A : Neonatus NCB / SMK / spontan / aterm Usia 0 Hari dengan Ibu HBsAg
P :
1. Menjelaskan hasil pemeriksaan pada orangtua bahwa bayi dalam keadaan baik dan
sehat. Orang tua bayi mengerti hasil pemeriksaan pada bayinya.

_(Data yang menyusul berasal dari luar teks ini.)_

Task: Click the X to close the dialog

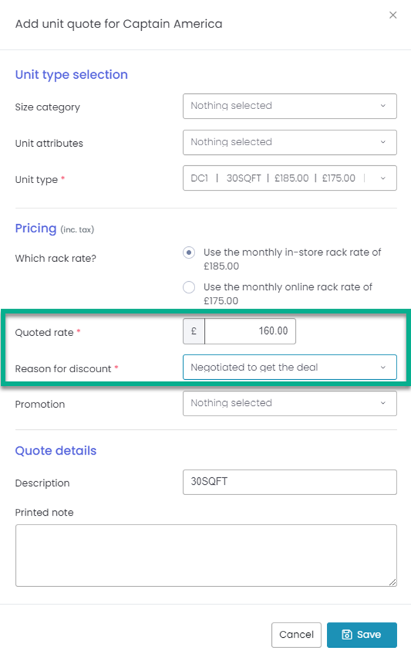Action: click(x=393, y=14)
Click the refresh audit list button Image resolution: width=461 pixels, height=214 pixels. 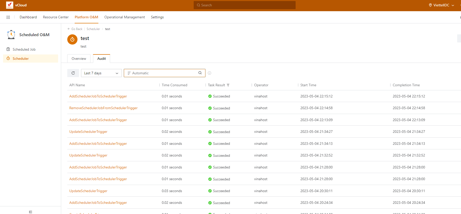coord(73,73)
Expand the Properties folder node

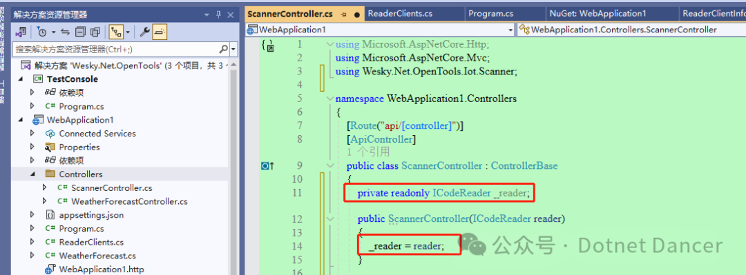pyautogui.click(x=32, y=147)
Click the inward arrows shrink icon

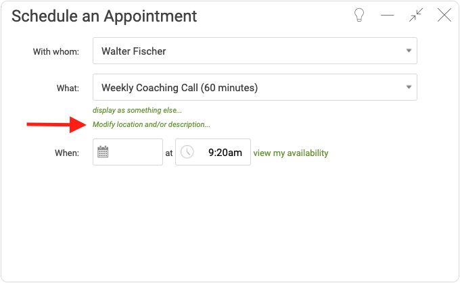pos(416,16)
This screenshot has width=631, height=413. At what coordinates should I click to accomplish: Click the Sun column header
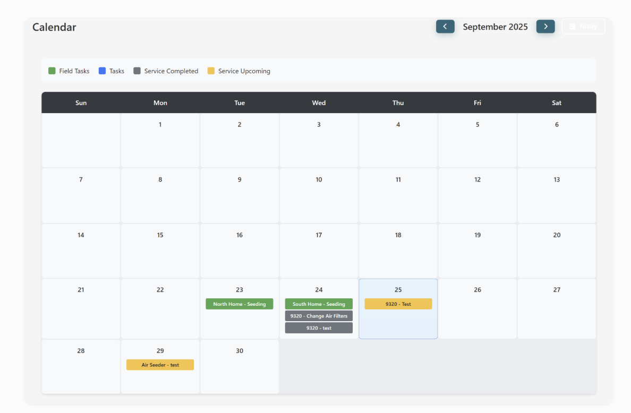[81, 102]
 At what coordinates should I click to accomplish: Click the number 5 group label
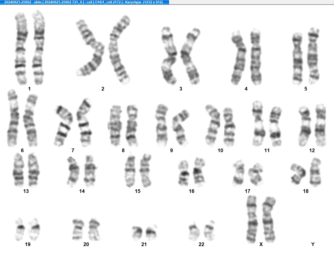(306, 89)
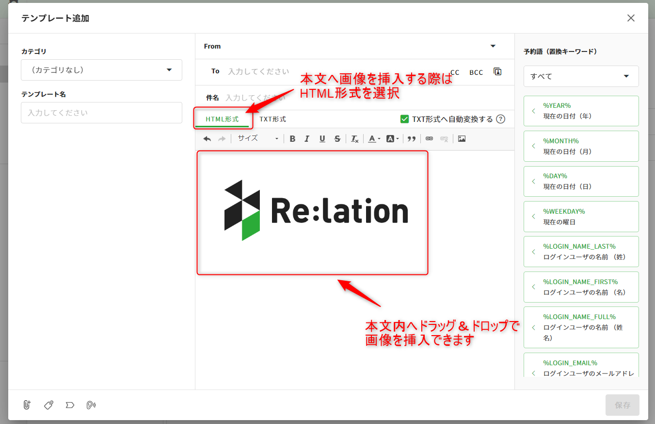Select the HTML形式 tab
Viewport: 655px width, 424px height.
(222, 119)
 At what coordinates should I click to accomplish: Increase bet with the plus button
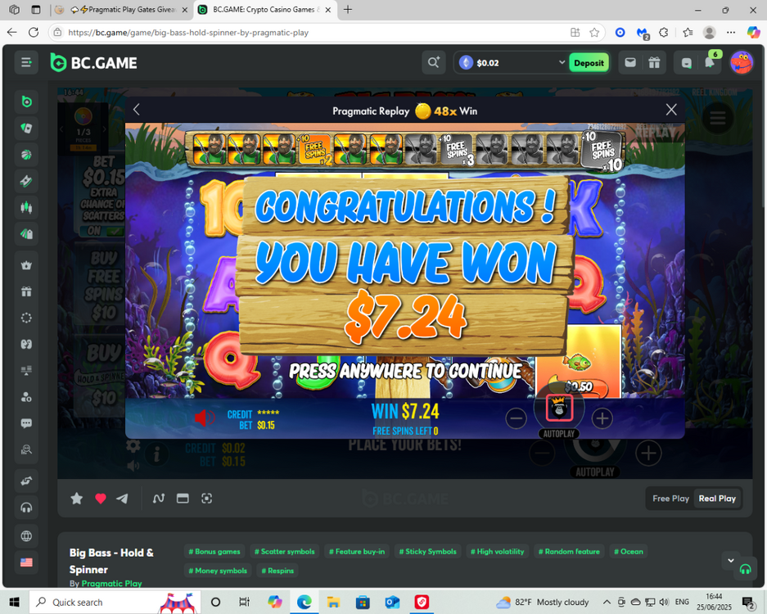click(x=602, y=418)
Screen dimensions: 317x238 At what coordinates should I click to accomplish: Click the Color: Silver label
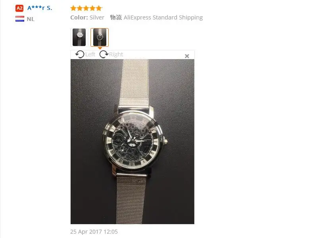87,17
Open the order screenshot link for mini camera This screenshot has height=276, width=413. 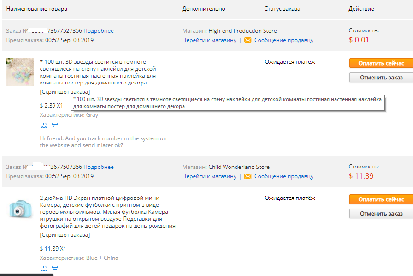[65, 235]
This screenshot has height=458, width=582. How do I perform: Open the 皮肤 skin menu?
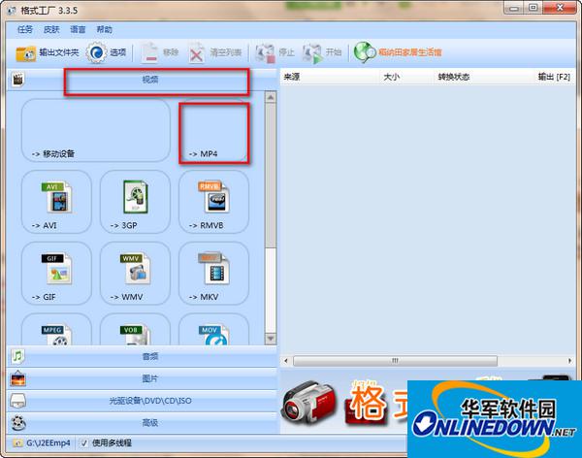tap(51, 30)
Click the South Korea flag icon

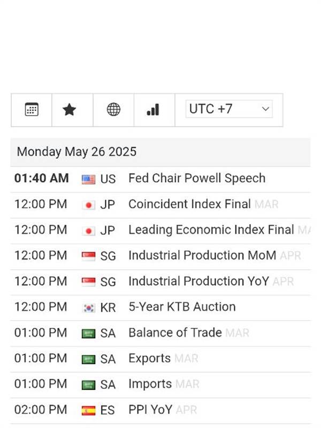click(88, 308)
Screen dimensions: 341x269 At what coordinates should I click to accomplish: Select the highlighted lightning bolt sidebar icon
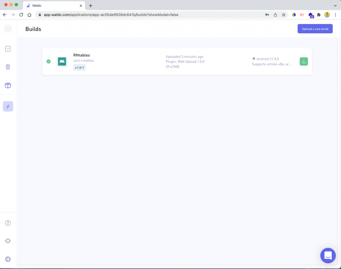8,106
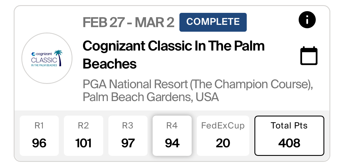Image resolution: width=344 pixels, height=165 pixels.
Task: Select the R3 score tile showing 97
Action: [128, 136]
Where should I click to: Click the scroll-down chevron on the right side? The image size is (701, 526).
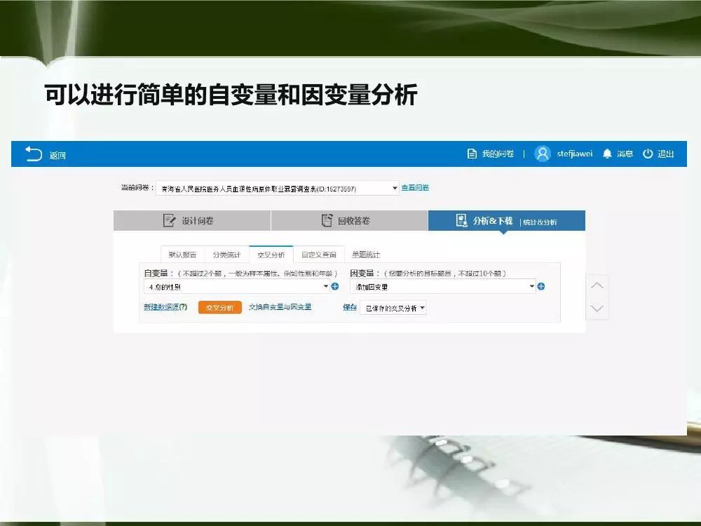pyautogui.click(x=597, y=309)
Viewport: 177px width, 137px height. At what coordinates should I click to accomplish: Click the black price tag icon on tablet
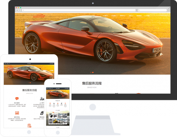coord(42,113)
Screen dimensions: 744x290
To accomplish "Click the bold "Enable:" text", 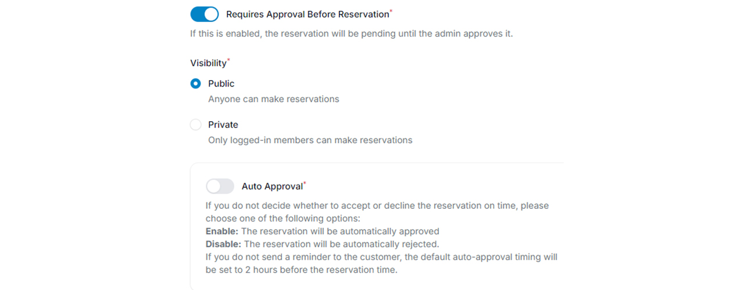I will pyautogui.click(x=222, y=231).
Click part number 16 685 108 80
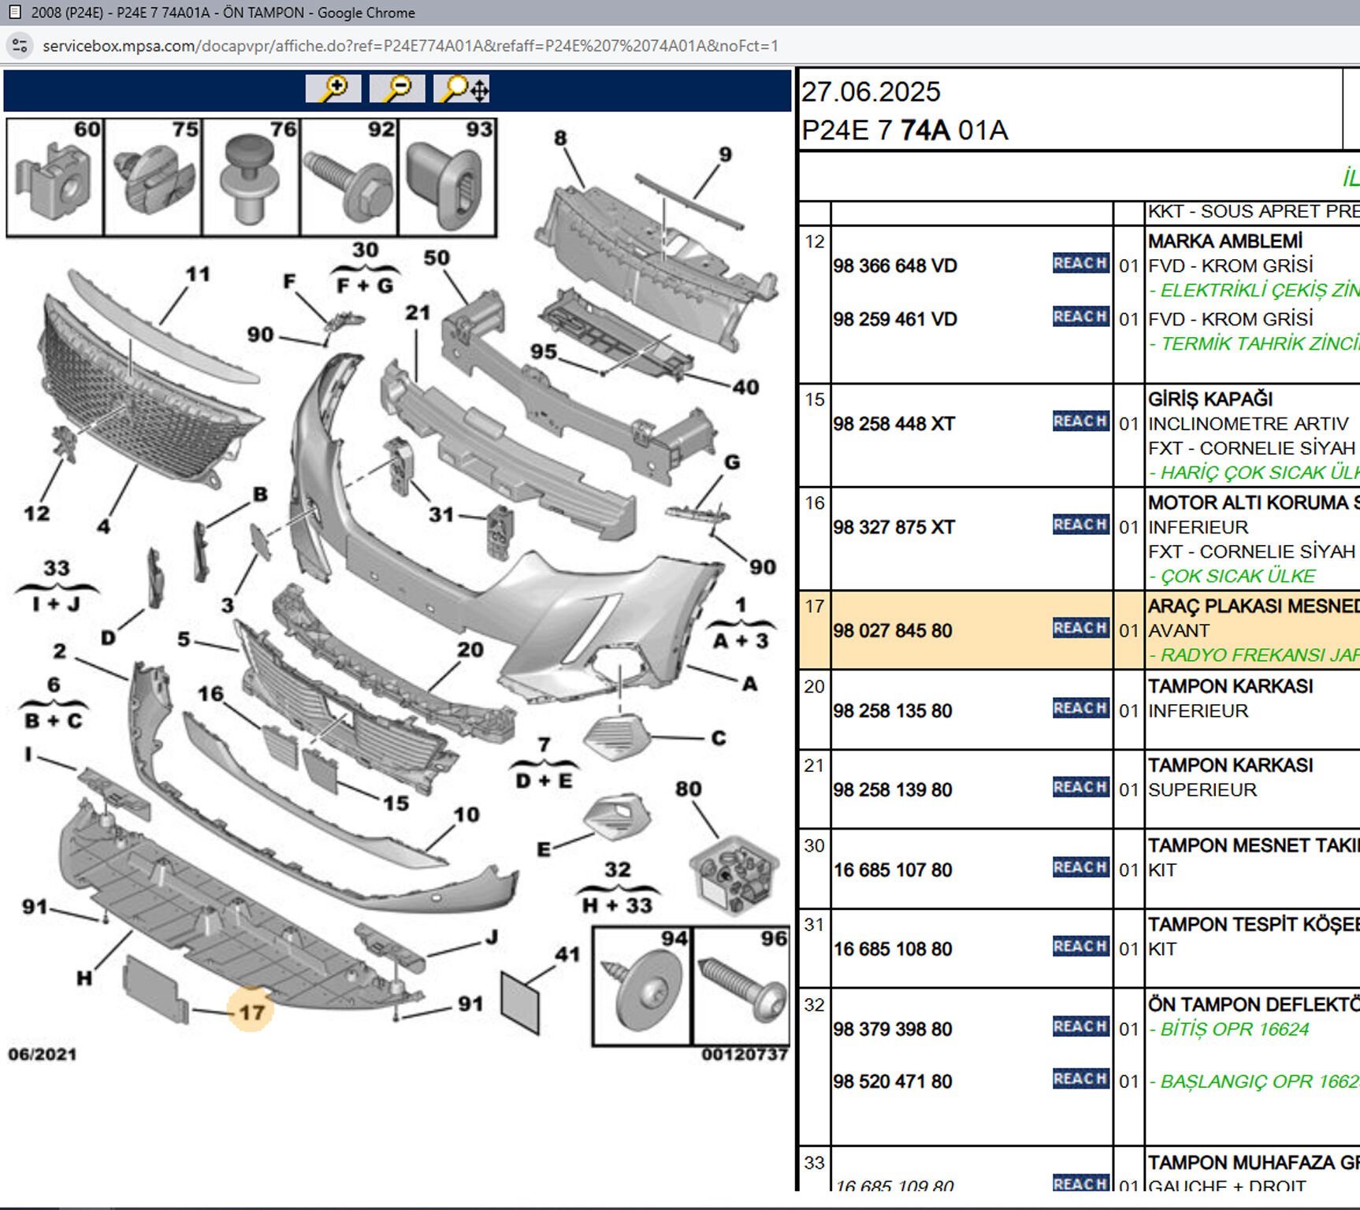The height and width of the screenshot is (1210, 1360). tap(893, 949)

2. Memberikan vaksin Hepatitis B dan Hbig dalam 12 jam setelah kelahiran. Telah
diberikan
3. Memberikan KIE pada orang tua bayi untuk dilakukan vaksinasi sebanyak 3 kali,
yaitu pada usia 0, 2, dan bulan. Telah diberikan KIE oleh bidan dan orang tua bayi
setuju
4. Memberikan KIE pada orang tua bayi untuk periksa kadar anti HBs dan HBsAg bayi
pada usia 9 dan 15 bulan. Telah diberikan KIE oleh bidan dan orang tua bayi setuju
5. Memberikan KIE pada orangtua bayi untuk melakukan vaksinasi ulang 3 kali dengan
interval 2 bulan, kemudian kembali periksa. Telah diberikan KIE oleh bidan dan orang
tua bayi setuju
6. Memberikan KIE pada orangtua bayi untuk menjaga kebersihan bayi adalah dengan
mencuci tangan sebelum dan sesudah menyentuh bayi. Orang tahu bayi bersedia untuk
menjaga kebersihan bayi adalah dengan mencuci tangan sebelum dan sesudah
menyentuh bayi.
7. Menganjurkan ibu untuk menjaga bayi tetap hangat dan mengganti pakaian bayi jika
basah. Orang tua bayi bersedia untuk menjaga bayi tetap hangat dan mengganti
pakaian bayi jika basah.
8. Memberikan KIE kepada orangtua bayi mengenai tali pusat bayi, agar tetap dibiarkan
kering dan tidak diberikan apapun sampai tali pusat lepas dengan sendirinya . Orang
tua bayi telah mengerti cara merawat tali pusat yang baik dan benar.
9. Mengannjurkan ibu untuk terus menyusui bayinya per 2 jam sekali. Ibu bersedia untuk
terus menyusui bayinya per 2 jam sekali.
10. Melakukan pendokumentasian. Telah dilakukan pendokumentasian.